Mr. Cuevas said that while he currently does little business in "green" cars, he believes that's where the industry is headed. "Right now we're doing alright, but if gas prices keep going up, everyone will be looking for more fuel-efficiency, and we are all going to have to change."
Specializing In Multicultural Markets
The fastest-growing Hispanic-owned company in California also benefited from the bearish economy. "In hard times, advertisers tend to go with something that shows hard results," said Jose Villa, the CEO of Sensis, a Los Angeles-based online marketing, Web development, and advertising firm. "Companies are moving away from advertising in the print media that doesn't allow for a surety of results to online marketing where exact results are at their fingertips. We can tell exactly how many people saw our ads and how the traffic flows through each Web site."

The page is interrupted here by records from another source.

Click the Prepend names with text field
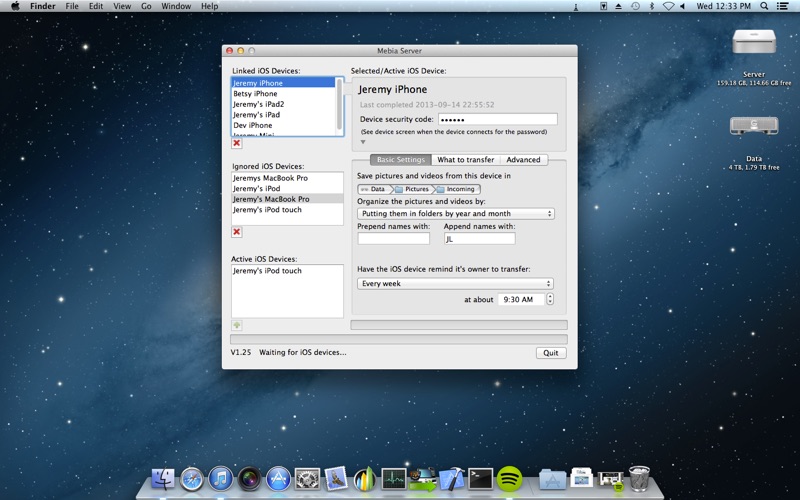The image size is (800, 500). tap(393, 239)
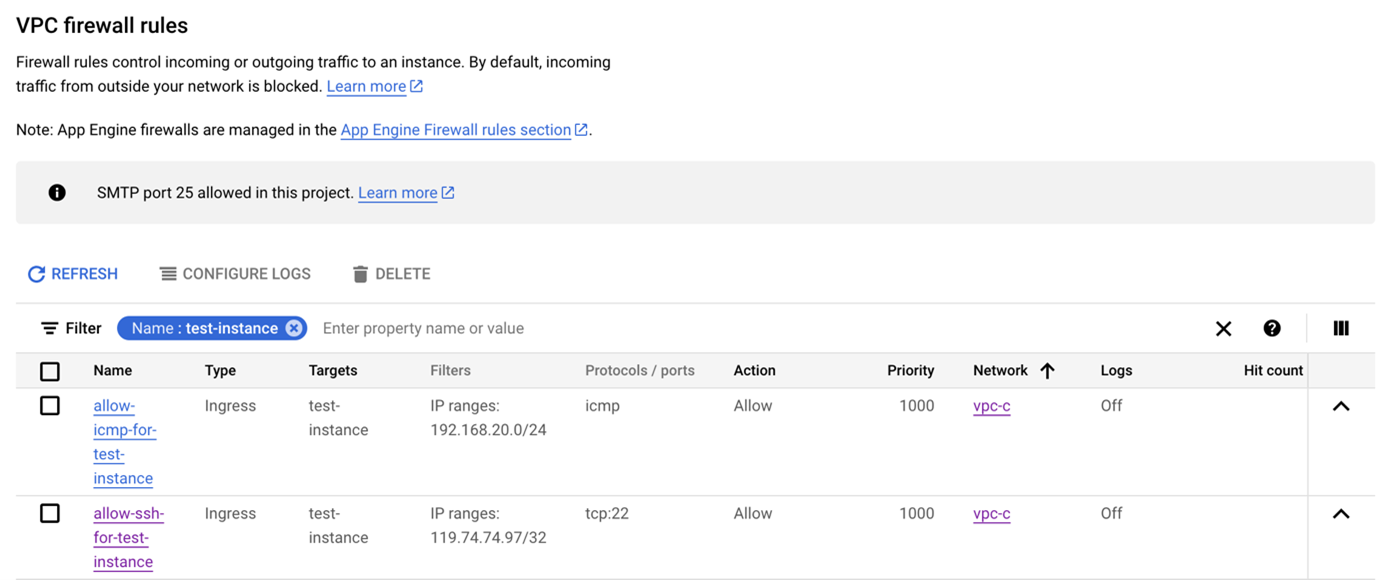The height and width of the screenshot is (580, 1379).
Task: Collapse the allow-ssh-for-test-instance row chevron
Action: pyautogui.click(x=1341, y=514)
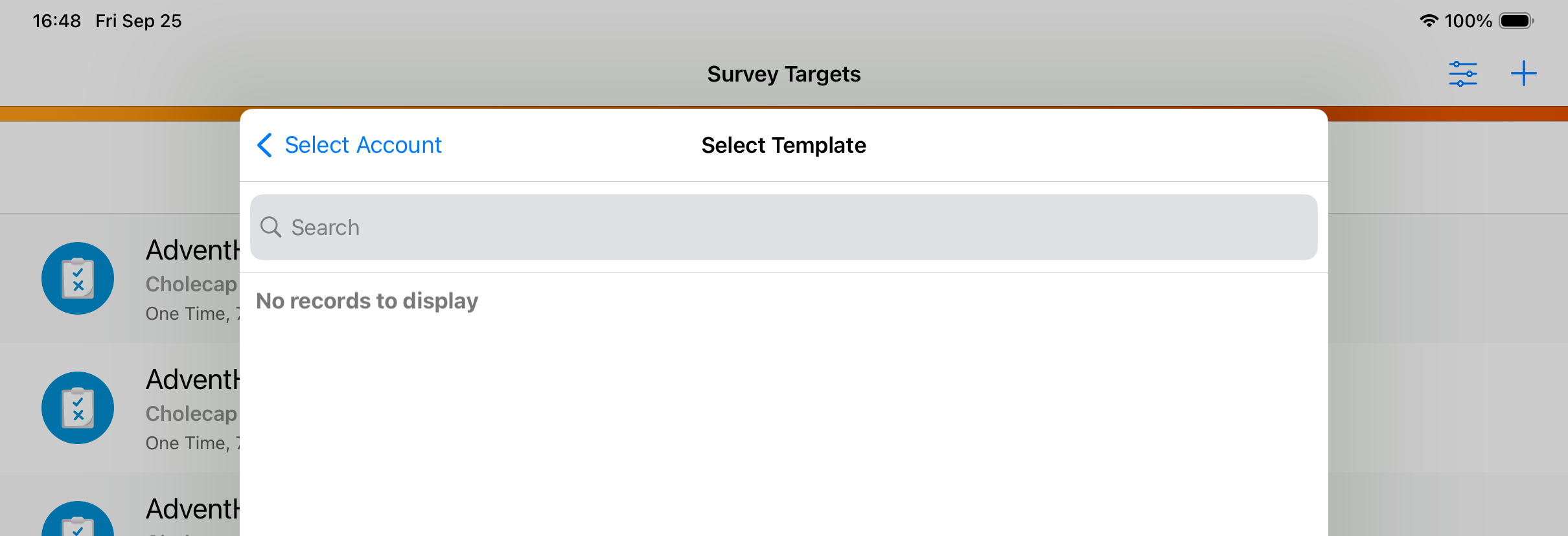Open the first Adventh survey target row
This screenshot has height=536, width=1568.
(120, 278)
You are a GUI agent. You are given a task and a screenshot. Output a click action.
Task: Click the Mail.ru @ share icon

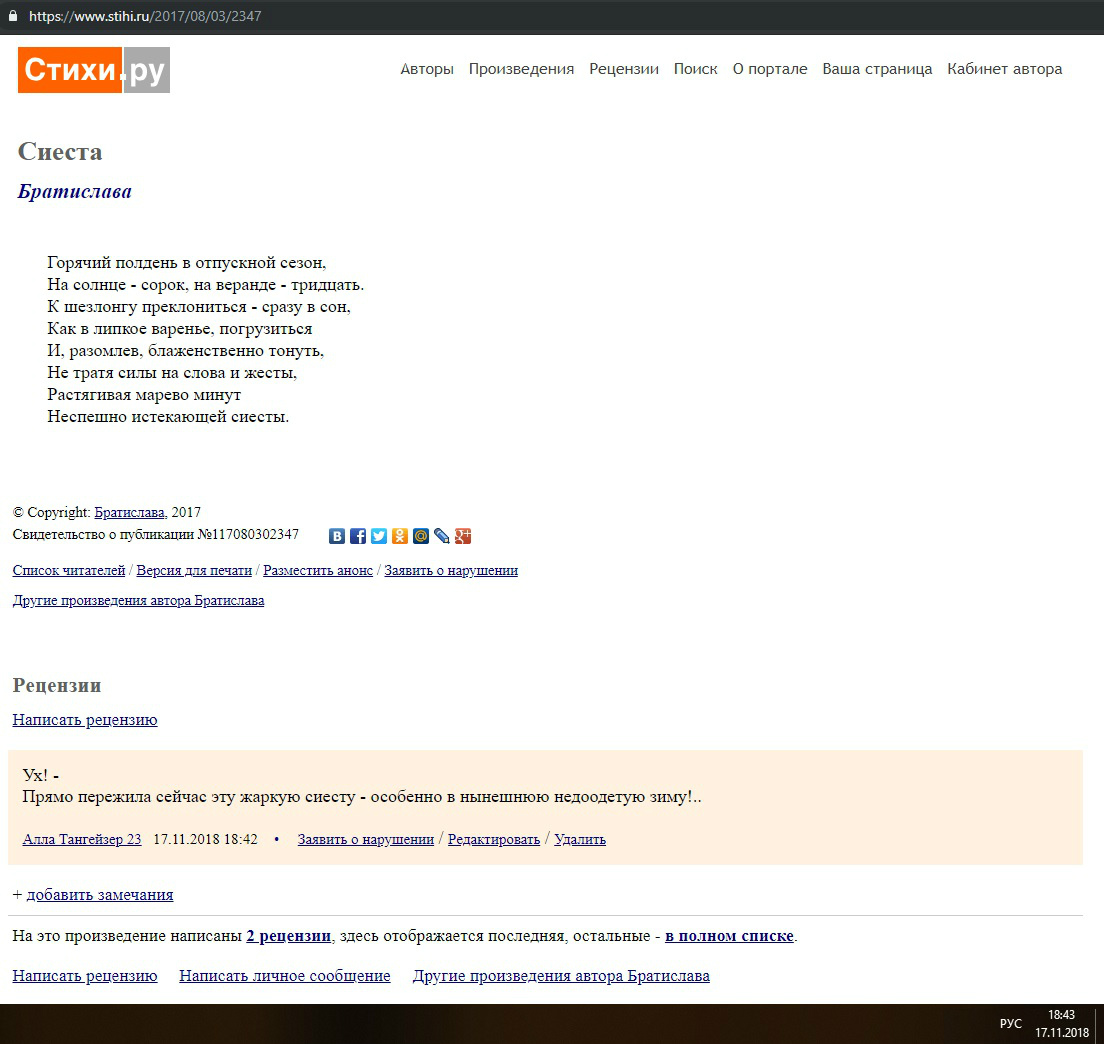421,536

Like most of the other 100 Fastest-Growing companies, Sensis prepared for success. "We recognized early that the Hispanic online market was going to be a viable, important market, when others didn't," said Mr. Villa. "In many areas, minorities are majorities now. We specialize in reaching multicultural, niche markets in a cost-effective way."
The U.S. Army and the California Lottery Commission are major clients of Sensis. "We do well with the younger demographic because they are more comfortable on the Internet," said Mr. Villa. "Our biggest challenge, and the biggest dollars, are in branding the products. We still have to prove ourselves in the branding issue."
Sensis grew from about $240,000 in revenue to nearly $3.4 million during the past five years. It ranks 13th on the Top 100 list.
Attitude, Innovation, And Preparation
The phenomenal growth of the top companies on the list belies the idea that the poor economy is making it impossible for businesses to thrive. The leadership of these companies has found ways to use conditions to their benefit. Yet, attitude is only part of it. Effective innovation, savvy preparations for success, and a willingness to invest in their companies, while others are contracting and retreating, are also critical common elements. "It isn't always easy and it takes some courage sometimes," said Mr. Segura, "but believing in your vision of the future and refusing to give in to outside conditions are the best ways to reach those big, hairy, audacious goals."